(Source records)

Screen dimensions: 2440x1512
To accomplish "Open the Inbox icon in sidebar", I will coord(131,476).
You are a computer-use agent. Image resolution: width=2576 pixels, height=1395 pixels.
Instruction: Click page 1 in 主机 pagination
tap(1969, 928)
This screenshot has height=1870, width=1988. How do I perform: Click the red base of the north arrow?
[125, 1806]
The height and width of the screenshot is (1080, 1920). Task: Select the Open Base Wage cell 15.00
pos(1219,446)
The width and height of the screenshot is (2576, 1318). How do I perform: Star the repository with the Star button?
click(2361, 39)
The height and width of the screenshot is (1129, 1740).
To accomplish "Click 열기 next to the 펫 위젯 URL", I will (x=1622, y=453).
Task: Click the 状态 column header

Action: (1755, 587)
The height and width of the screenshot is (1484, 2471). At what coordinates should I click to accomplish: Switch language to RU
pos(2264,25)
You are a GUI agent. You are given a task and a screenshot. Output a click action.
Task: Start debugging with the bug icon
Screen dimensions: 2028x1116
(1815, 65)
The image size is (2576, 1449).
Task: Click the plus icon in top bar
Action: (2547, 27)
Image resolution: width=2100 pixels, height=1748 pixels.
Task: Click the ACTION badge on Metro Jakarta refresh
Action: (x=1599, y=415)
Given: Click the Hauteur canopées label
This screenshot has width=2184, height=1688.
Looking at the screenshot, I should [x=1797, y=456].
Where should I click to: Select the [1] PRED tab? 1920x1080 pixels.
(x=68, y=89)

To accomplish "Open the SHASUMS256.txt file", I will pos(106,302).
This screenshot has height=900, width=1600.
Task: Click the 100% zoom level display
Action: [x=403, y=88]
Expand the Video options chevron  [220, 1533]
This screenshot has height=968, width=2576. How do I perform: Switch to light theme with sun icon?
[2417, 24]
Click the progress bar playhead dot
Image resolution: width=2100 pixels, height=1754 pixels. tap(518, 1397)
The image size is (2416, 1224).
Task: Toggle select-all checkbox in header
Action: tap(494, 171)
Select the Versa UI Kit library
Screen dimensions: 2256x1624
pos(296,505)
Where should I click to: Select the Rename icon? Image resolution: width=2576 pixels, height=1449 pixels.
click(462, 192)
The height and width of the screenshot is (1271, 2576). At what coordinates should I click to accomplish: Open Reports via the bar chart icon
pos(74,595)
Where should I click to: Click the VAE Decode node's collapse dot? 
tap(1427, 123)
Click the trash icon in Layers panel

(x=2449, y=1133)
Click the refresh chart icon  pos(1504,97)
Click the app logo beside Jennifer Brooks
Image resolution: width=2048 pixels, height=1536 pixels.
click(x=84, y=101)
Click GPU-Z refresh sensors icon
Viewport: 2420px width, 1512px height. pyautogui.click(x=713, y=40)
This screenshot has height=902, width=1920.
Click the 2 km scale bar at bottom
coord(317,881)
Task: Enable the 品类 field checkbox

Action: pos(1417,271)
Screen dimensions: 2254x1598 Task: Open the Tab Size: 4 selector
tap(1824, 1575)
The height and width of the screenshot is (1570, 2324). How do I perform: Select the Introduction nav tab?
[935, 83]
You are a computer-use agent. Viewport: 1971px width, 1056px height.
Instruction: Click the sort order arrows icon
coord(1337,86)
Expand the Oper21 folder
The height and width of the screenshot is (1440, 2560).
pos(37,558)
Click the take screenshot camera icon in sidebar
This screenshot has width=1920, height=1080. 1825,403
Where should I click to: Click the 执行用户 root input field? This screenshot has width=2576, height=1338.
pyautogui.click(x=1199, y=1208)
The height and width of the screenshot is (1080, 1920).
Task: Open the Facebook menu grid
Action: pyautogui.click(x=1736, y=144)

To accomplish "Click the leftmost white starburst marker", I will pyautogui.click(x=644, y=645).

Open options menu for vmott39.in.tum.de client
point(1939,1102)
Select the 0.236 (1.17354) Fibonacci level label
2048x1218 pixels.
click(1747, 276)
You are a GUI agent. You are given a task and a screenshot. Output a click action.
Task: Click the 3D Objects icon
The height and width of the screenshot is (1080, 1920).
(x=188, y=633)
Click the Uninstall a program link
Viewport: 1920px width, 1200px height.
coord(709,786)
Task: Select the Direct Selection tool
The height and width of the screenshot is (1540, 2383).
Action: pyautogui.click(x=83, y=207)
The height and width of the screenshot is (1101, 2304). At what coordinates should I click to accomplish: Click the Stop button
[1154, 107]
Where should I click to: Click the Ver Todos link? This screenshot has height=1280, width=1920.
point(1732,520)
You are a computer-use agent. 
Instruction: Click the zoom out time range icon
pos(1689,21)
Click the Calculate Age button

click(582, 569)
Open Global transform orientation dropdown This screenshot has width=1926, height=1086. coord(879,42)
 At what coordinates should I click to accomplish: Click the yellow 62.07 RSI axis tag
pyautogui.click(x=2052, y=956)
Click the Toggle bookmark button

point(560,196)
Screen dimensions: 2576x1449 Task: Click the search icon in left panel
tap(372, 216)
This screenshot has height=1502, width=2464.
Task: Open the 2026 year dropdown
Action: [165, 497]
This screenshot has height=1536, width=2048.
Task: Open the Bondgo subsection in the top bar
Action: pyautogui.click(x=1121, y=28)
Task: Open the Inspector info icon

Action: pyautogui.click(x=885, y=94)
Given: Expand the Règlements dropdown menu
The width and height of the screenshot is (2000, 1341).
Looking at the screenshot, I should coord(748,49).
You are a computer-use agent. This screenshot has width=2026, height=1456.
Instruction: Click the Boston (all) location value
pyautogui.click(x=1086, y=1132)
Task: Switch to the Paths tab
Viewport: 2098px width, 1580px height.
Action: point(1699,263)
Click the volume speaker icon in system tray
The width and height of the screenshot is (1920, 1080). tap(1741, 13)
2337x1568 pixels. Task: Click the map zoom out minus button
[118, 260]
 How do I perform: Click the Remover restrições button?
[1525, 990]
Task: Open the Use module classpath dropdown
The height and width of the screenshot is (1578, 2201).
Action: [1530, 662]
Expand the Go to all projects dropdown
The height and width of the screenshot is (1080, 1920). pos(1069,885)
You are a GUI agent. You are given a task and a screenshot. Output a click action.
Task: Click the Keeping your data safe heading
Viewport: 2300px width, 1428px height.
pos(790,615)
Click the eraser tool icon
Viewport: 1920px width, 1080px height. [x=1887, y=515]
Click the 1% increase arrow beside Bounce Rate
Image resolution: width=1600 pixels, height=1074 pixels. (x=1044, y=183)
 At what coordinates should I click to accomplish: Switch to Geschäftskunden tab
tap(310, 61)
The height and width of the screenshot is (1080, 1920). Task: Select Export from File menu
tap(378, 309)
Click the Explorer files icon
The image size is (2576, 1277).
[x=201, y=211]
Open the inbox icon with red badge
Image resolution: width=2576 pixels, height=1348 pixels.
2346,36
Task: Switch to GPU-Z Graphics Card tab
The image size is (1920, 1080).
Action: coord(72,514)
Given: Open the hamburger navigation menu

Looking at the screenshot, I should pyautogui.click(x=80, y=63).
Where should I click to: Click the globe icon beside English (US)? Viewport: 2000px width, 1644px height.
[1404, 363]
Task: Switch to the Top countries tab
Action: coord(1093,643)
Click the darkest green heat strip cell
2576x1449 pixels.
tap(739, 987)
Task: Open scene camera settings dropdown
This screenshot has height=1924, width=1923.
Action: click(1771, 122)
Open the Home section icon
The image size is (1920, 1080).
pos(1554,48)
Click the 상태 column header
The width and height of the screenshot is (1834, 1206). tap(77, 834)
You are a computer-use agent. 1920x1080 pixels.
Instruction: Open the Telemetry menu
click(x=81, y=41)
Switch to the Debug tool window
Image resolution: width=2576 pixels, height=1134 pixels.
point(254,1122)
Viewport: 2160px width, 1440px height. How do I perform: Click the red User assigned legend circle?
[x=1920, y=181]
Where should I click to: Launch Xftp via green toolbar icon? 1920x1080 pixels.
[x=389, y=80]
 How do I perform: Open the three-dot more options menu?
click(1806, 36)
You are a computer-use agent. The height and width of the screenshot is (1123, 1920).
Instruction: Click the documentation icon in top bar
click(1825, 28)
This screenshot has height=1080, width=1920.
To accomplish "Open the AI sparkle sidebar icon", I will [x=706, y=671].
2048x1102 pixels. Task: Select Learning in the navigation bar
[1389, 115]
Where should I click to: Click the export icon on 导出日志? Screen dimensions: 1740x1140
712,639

Requirement → All lines starting at the one holding "Where should I click to: Click the export" and ending at the last line above must be output exactly, and no other line may appear.

Exercise solution →
Where should I click to: Click the export icon on 导出日志? Screen dimensions: 1740x1140
712,639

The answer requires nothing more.